What to work on: Reproduce the entries starting at the line that contains "Select the 5 Year option" and ending at the end of the entries, both ends included. Leave the pictures out of your answer.

Data listing:
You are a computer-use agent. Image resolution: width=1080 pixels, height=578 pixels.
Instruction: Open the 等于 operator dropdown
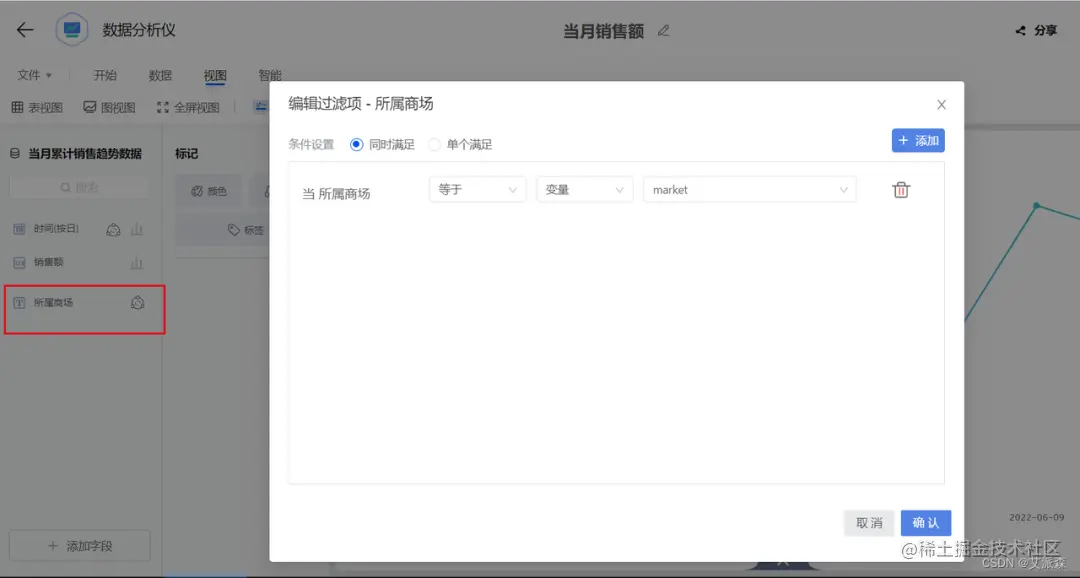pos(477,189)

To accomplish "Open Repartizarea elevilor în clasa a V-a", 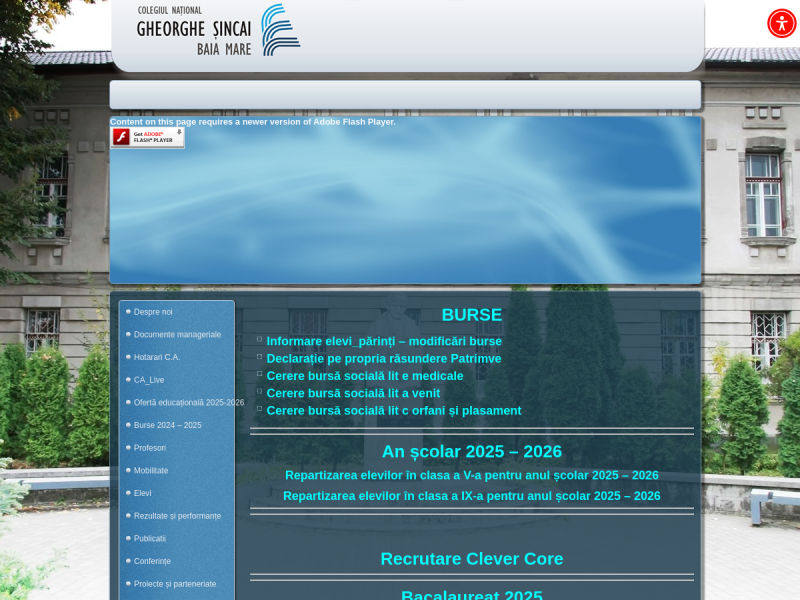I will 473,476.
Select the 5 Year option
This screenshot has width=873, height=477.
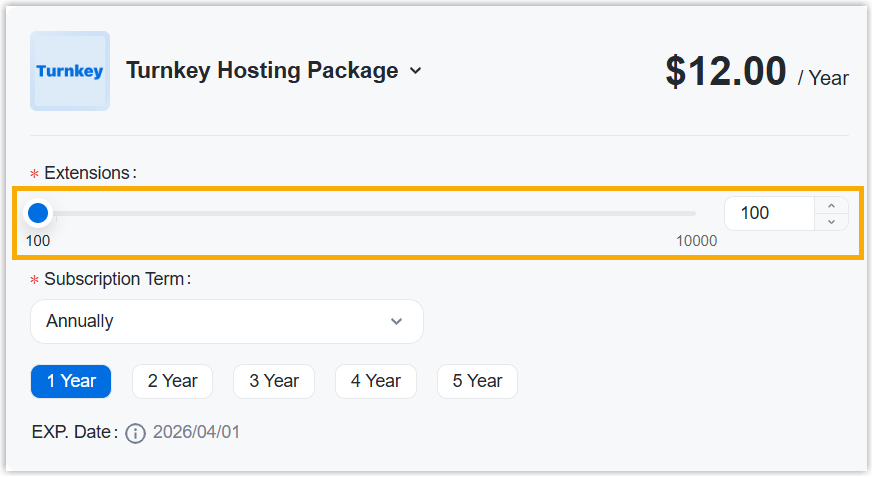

Response to this exercise:
Select the 5 Year option
This screenshot has width=873, height=477.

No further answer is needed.